__What you should do__: Please pull out each line of the data below that contains the word "Deus", and copy those lines. The match is case-sensitive.

__Data listing__:

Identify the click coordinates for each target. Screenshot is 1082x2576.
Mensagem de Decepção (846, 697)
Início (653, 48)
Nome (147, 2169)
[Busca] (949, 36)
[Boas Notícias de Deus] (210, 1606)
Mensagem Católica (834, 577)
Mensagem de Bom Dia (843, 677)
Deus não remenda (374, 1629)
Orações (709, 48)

__Correct response__:
[Boas Notícias de Deus] (210, 1606)
Deus não remenda (374, 1629)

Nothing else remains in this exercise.